We specifically evaluated unipolar, bipolar, and omnipolar voltage mapping during the stepwise creation of linear RF ablation lesions in an ex vivo perfused porcine heart model. By intentionally creating lesions in three stages—non-transmural discontinuous, transmural discontinuous, and fully transmural continuous—we were able to systematically assess how each mapping technique reflects lesion formation, continuity, and transmurality.

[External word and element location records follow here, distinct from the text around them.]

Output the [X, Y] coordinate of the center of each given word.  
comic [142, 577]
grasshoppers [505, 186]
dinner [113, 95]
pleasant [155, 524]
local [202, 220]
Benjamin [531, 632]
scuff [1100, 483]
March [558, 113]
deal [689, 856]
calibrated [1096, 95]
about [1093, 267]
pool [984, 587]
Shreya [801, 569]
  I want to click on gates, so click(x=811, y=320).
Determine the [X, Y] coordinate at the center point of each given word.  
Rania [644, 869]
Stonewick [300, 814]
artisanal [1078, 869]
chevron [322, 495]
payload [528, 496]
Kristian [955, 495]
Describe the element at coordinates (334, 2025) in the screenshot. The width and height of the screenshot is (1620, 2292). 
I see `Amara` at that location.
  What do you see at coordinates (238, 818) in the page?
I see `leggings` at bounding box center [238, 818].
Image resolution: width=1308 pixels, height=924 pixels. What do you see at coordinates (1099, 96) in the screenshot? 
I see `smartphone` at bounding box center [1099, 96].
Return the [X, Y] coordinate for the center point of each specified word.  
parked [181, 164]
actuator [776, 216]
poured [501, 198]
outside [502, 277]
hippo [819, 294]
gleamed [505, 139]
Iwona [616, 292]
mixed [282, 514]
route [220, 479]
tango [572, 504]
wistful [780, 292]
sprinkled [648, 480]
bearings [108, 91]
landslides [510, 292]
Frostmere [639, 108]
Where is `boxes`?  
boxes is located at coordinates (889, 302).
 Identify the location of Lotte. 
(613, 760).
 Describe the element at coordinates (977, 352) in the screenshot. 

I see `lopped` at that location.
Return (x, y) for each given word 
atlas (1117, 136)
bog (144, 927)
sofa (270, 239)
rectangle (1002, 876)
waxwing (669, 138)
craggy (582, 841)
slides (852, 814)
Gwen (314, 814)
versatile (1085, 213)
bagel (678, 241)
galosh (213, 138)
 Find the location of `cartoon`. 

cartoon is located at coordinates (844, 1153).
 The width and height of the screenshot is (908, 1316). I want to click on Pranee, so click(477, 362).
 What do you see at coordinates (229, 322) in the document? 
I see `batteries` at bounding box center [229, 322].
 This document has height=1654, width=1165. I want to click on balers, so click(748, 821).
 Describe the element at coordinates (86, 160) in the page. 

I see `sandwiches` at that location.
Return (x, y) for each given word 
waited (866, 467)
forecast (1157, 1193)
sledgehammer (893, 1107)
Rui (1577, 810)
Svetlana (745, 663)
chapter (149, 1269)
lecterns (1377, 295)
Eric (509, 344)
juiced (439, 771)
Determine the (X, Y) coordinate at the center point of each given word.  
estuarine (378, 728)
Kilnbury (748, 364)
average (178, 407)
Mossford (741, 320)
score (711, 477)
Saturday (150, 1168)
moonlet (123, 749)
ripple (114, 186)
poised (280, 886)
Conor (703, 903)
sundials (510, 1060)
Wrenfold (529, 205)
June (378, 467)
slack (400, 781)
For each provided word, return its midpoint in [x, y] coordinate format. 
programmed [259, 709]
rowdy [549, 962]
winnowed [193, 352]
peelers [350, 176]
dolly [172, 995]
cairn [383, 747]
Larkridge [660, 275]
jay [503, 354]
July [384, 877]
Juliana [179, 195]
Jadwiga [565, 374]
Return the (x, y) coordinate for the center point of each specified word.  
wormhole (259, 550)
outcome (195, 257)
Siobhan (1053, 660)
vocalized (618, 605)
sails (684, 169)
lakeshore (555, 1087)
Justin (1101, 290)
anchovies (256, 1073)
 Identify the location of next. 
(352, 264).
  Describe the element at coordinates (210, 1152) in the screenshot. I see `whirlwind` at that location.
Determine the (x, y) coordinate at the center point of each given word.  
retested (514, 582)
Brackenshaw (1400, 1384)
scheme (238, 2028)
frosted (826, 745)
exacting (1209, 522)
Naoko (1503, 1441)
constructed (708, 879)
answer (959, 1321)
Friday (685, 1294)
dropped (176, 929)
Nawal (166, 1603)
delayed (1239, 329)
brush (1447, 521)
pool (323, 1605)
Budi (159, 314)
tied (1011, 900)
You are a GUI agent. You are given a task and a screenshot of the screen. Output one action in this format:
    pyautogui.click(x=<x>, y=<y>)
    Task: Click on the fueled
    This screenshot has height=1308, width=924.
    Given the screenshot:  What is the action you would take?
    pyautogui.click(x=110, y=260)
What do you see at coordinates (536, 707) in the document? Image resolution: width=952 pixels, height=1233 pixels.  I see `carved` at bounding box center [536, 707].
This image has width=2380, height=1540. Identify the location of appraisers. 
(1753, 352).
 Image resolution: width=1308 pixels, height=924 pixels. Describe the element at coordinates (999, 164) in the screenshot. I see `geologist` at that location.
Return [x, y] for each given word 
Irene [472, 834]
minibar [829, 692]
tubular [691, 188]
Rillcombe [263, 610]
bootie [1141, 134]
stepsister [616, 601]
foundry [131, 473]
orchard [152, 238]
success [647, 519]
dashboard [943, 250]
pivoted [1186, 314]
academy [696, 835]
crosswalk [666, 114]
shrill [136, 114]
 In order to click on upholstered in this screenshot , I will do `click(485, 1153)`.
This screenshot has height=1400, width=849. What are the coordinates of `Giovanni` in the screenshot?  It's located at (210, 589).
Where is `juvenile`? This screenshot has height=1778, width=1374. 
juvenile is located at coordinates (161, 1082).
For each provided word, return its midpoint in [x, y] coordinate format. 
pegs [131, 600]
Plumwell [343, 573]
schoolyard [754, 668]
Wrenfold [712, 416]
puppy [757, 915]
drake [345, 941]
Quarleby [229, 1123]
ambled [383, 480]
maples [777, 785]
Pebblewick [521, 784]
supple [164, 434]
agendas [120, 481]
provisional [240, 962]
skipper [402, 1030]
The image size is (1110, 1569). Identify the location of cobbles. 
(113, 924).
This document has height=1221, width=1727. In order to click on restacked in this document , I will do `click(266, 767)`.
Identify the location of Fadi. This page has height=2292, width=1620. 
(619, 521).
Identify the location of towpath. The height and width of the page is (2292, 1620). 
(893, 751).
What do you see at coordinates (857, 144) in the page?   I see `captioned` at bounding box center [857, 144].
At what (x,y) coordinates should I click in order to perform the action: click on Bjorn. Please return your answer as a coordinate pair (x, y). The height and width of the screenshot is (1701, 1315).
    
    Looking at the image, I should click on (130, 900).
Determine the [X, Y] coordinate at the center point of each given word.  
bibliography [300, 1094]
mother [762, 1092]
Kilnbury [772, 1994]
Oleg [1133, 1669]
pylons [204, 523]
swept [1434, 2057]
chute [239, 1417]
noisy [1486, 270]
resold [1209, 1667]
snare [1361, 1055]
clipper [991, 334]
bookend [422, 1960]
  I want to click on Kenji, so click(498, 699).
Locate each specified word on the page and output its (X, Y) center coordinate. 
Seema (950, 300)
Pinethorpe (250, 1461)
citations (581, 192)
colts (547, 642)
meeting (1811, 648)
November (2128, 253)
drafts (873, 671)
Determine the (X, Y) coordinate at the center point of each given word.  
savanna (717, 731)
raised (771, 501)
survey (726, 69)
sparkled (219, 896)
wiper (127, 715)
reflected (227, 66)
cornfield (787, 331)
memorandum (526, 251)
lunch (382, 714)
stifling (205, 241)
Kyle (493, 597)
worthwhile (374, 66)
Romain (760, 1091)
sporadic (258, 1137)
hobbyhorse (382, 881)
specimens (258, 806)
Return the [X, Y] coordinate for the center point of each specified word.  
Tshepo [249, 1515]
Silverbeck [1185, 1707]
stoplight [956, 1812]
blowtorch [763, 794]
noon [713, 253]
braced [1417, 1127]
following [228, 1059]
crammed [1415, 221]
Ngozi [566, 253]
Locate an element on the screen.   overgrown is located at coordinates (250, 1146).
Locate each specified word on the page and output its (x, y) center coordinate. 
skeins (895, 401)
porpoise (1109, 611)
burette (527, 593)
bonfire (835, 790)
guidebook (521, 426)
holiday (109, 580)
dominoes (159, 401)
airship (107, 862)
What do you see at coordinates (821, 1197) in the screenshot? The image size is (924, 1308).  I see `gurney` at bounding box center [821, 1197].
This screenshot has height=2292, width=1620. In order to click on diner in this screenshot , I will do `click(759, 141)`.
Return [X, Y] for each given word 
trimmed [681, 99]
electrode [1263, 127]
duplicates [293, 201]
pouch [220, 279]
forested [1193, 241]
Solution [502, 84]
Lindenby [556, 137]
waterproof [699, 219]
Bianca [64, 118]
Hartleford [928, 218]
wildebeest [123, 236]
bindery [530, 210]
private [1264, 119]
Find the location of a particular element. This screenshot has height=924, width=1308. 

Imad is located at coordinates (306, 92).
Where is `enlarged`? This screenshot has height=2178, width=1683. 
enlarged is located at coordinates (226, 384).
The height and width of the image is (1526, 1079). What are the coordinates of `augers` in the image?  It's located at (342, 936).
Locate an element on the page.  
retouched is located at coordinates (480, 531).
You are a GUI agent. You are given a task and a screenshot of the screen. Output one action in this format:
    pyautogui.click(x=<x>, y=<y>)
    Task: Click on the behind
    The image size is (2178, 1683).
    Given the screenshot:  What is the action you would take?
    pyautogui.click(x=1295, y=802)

Our results show that all voltage modalities demonstrate a reduction in signal amplitude during ablation. However, the magnitude and interpretability of these changes differ substantially. Omnipolar voltage mapping showed the most pronounced and consistent decrease in voltage (up to 100% reduction), with nearly all signals within the lesion area falling below clinically relevant low-voltage thresholds after completion of a continuous transmural lesion. In contrast, unipolar voltages remained relatively high and variable, even in fully ablated tissue, limiting their usefulness for lesion assessment.

Importantly, we demonstrate that omnipolar mapping uniquely enables reliable identification of lesion gaps. During intermediate ablation stages, localized regions of higher voltage—indicative of conduction gaps—could be clearly visualized using omnipolar electrograms, whereas these gaps could not be consistently detected using unipolar mapping. Bipolar mapping, while useful, was significantly influenced by electrode orientation and wavefront direction, leading to variability in voltage measurements that complicates interpretation.

Our findings highlight that omnipolar mapping overcomes key limitations of both unipolar and bipolar techniques by providing direction-independent voltage measurements with higher spatial resolution. This allows for more accurate identification of incomplete lesions and improves the assessment of lesion continuity and transmurality—both critical factors for achieving durable conduction block and preventing arrhythmia recurrence.

Clinically, these insights are highly relevant. Incomplete or non-transmural lesions are a major cause of arrhythmia recurrence after ablation procedures. By enabling more accurate real-time assessment of lesion quality, omnipolar voltage mapping has the potential to guide more effective ablation strategies, reduce unnecessary energy delivery, and ultimately improve long-term patient outcomes.

With this work, we contribute to a more precise and mechanistic understanding of how ablation lesions should be evaluated, supporting the translation of advanced mapping technologies into clinical practice.